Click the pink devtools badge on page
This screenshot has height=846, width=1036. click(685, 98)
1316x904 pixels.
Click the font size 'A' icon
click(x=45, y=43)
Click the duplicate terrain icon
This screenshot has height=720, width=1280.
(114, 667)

******************************

## Your goal
The lines above should be duplicated exactly.

## Task response
Click the pink devtools badge on page
This screenshot has height=846, width=1036. click(685, 98)
1316x904 pixels.
Click the font size 'A' icon
click(x=45, y=43)
Click the duplicate terrain icon
This screenshot has height=720, width=1280.
(114, 667)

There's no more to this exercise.